4 de setembro de 2018

O diagnóstico do atual cenário do transporte público baseou-se no mapeamento e na avaliação dos principais elementos do setor. Essa abordagem permite identificar e analisar o comportamento das principais características do transporte coletivo por meio de elementos-chave. Além do entendimento do cenário atual, o diagnóstico setorial permite embasar possíveis encaminhamentos e a elaboração de futuras propostas para redução e/ou mitigação dos problemas encontrados. A análise de demanda, a estimativa dos custos para o cálculo tarifário e a avaliação do desempenho do serviço ofertado (produtividade) foram identificados como os elementos fundamentais na composição do diagnóstico do setor (FIGURA 1).

Pelo atual modelo de negócios, a tarifa é um dos principais indicadores de acesso dos usuários aos sistemas de transportes. Tarifas maiores tendem a dificultar o acesso das classes com menor poder aquisitivo ao transporte público, que é garantido como direito constitucional ao cidadão. Juntamente com a tarifa, a demanda e a produtividade da operação são os indicadores que formam a pirâmide setorial (FIGURA 1), responsável por garantir a sustentabilidade e viabilidade (equilíbrio) do serviço ofertado.

Além da avaliação de cada componente, é imprescindível a compreensão de que os elementos da pirâmide setorial (FIGURA 1) possuem efeitos concomitantes e, a depender das ações adotadas, podem gerar impacto entre si. Por exemplo, a promoção de medidas para aumentar a produtividade da operação pode afetar também na redução dos custos do sistema (menores tarifas) e, consequentemente, atrair mais demanda ao transporte público. Nesse sentido, para uma análise mais completa, avaliaram-se primeiramente os três componentes de forma isolada e, num segundo momento, consideraram-se a interface e o relacionamento entre cada item selecionado.

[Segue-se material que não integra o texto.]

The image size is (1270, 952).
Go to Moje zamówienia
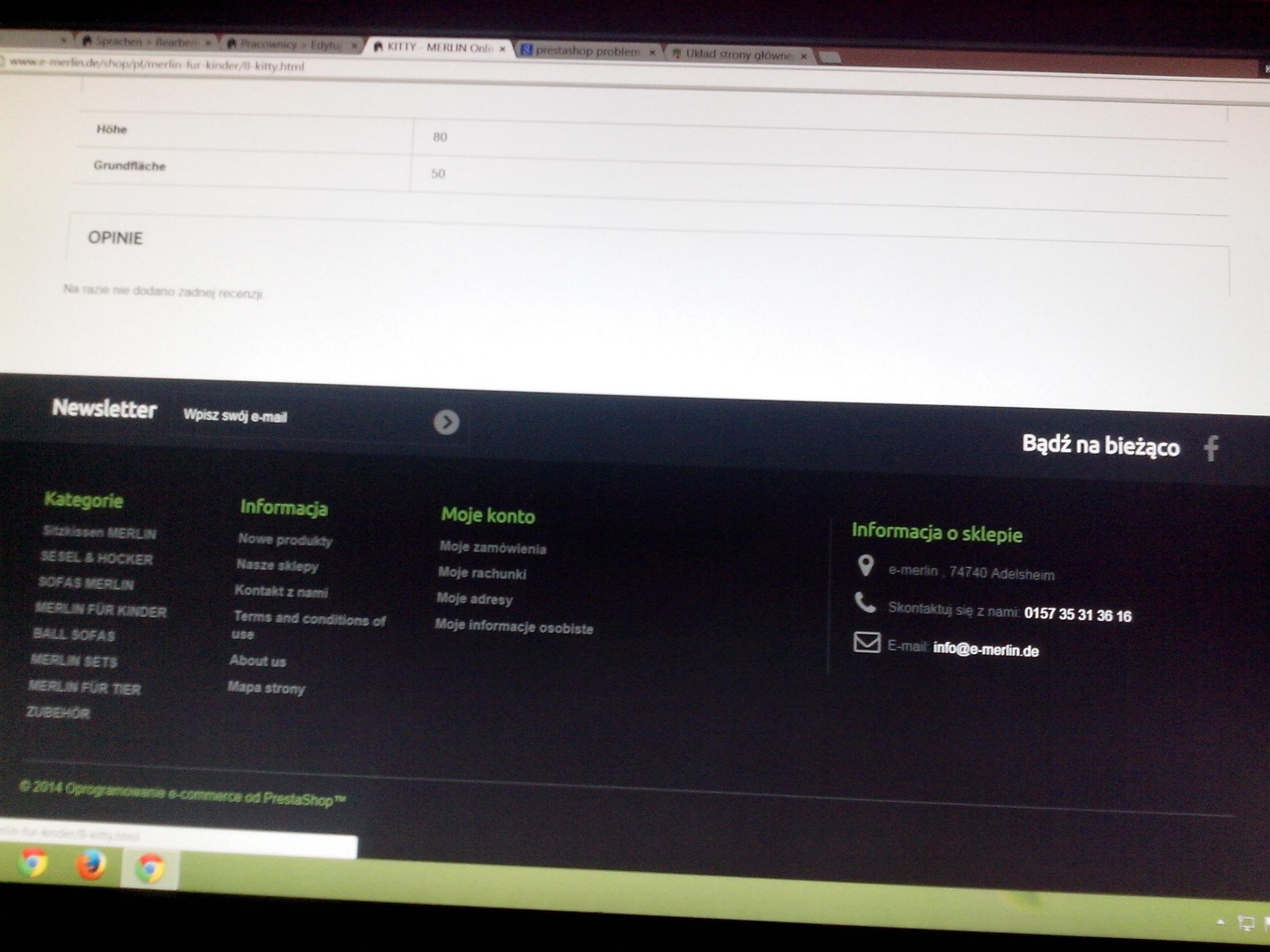tap(493, 548)
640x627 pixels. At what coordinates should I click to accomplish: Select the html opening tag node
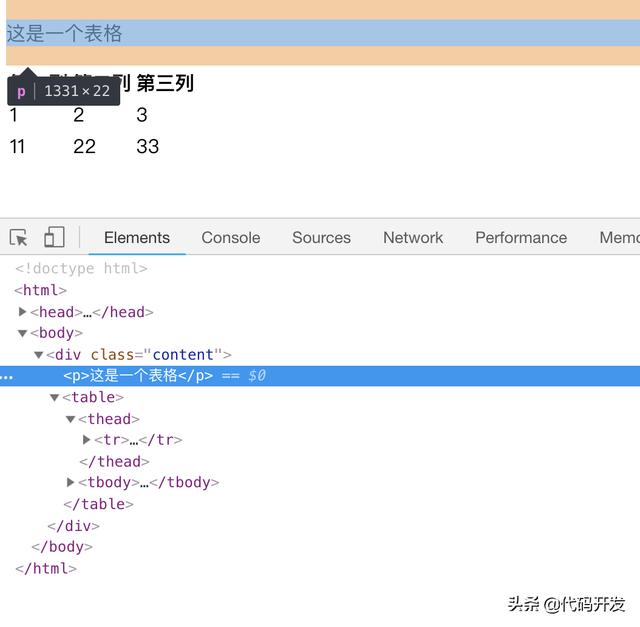click(x=40, y=290)
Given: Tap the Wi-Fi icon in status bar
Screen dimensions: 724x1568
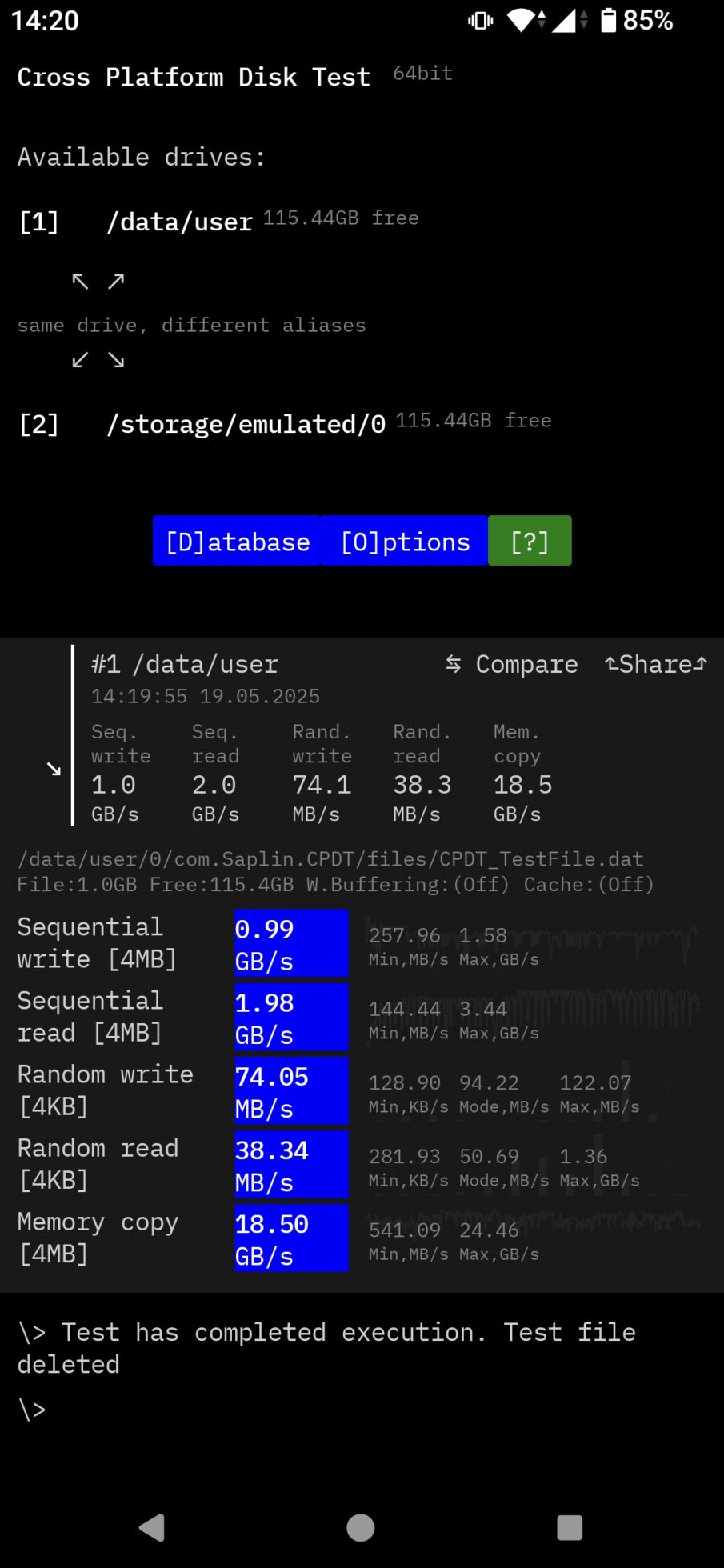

1. OS CUSTOS E A TARIFA DO TRANSPORTE PÚBLICO

Historicamente, os custos do transporte público vêm crescendo linearmente a cada ano, o que implica tarifas cada vez maiores. Segundo acompanhamento realizado pela NTU com dados do IBGE, desde 1995 as tarifas do transporte público por ônibus cresceram 847,5%, valor bem acima da inflação (IPCA) para o mesmo período de análise (FIGURA 2). Isso se deve, principalmente, ao aumento dos principais insumos do transporte público, ao aumento de gratuidades e à alta carga tributária (36% do custo total) associada ao serviço. Somados, esses itens oneram e aumentam o custo necessário para a operação e, consequentemente, o valor das tarifas, que é diretamente proporcional aos custos do sistema.

Somente os custos com mão de obra (motoristas, cobradores, fiscais, despachantes) e com combustível representam 70% do valor das tarifas. Em 2017, as variações acumuladas apenas desses itens foram 2,3% e 5,4% superiores à inflação, respectivamente. A mesma análise para as últimas décadas (1995-2017) revela diferenças de 173,7% e 248,8%. No último ano, o aumento combinado da mão de obra e do óleo diesel (principal combustível) representou um impacto de 4,5% nas tarifas de ônibus, também acima da inflação do período (2,9%). Além disso, para a composição dos custos (FIGURA 2), consideraram-se também quaisquer custos adicionais relacionados às condições particulares contratuais e operacionais de cada cidade (aquisição de novos ônibus, implantação de ar-condicionado, adoção de veículos menos poluentes, disponibilização de internet para os usuários e novas tecnologias, por exemplo).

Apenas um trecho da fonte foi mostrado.